◆ WHAT IS NEEDED: Would you reproduce each of the records below precisely, with the pictures left out?

:: INFORMATION SUPPLIED

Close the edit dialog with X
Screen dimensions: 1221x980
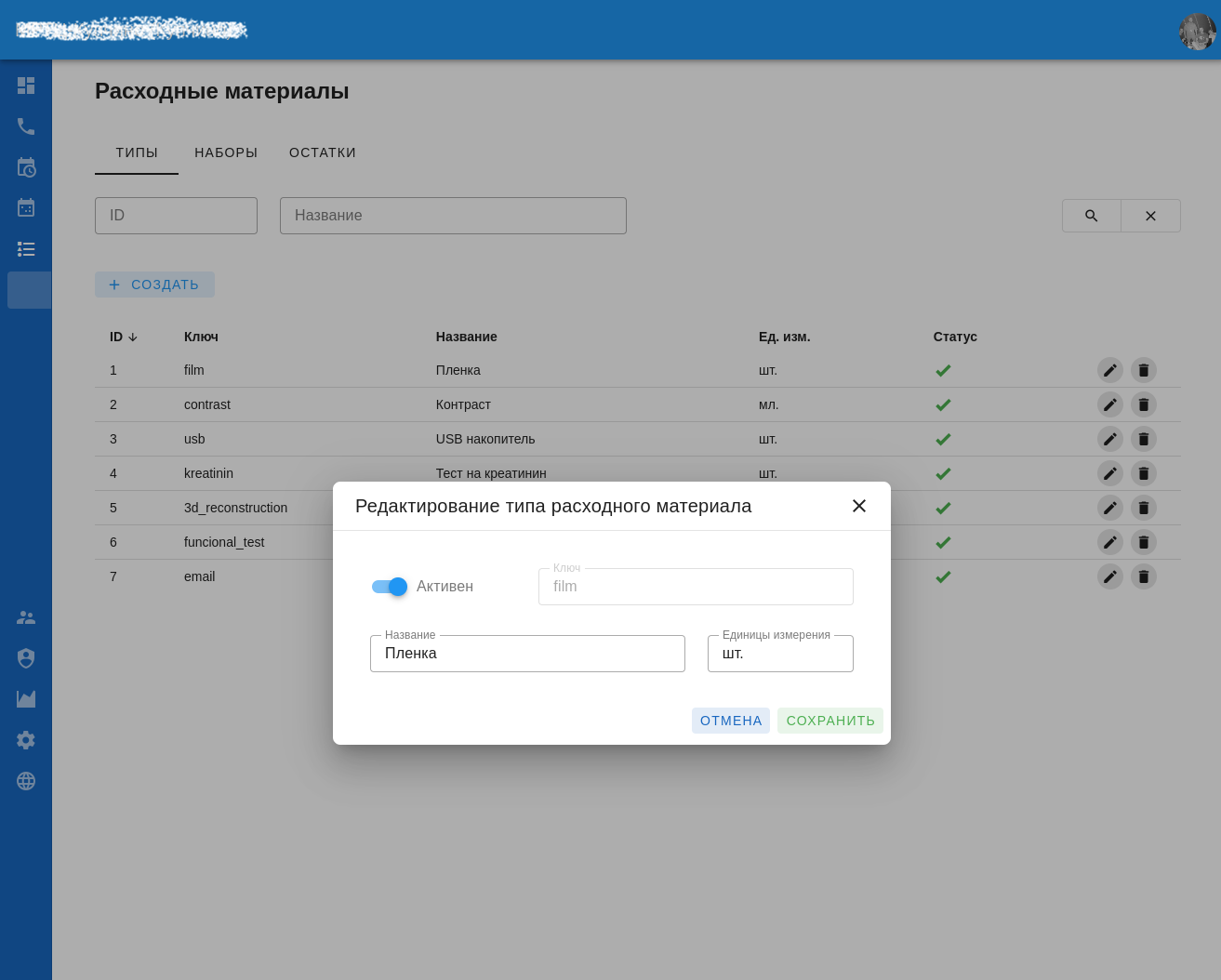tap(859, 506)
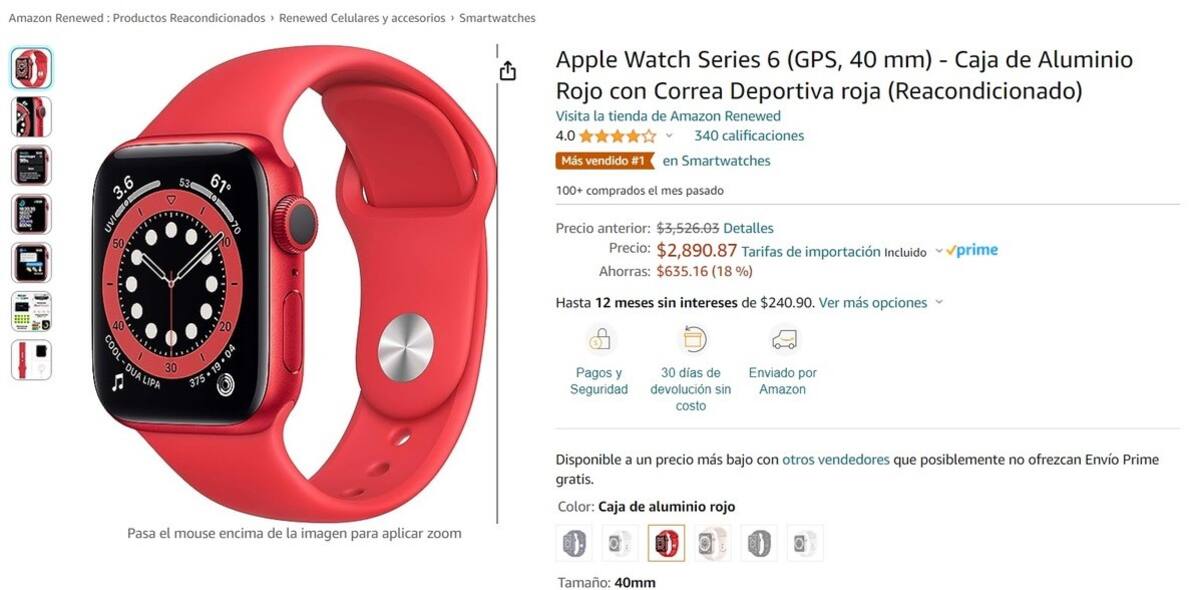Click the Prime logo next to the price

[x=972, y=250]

::::

◆ SOLUTION:
Close the edit dialog with X
Screen dimensions: 1221x980
tap(859, 506)
Click the Prime logo next to the price

[x=972, y=250]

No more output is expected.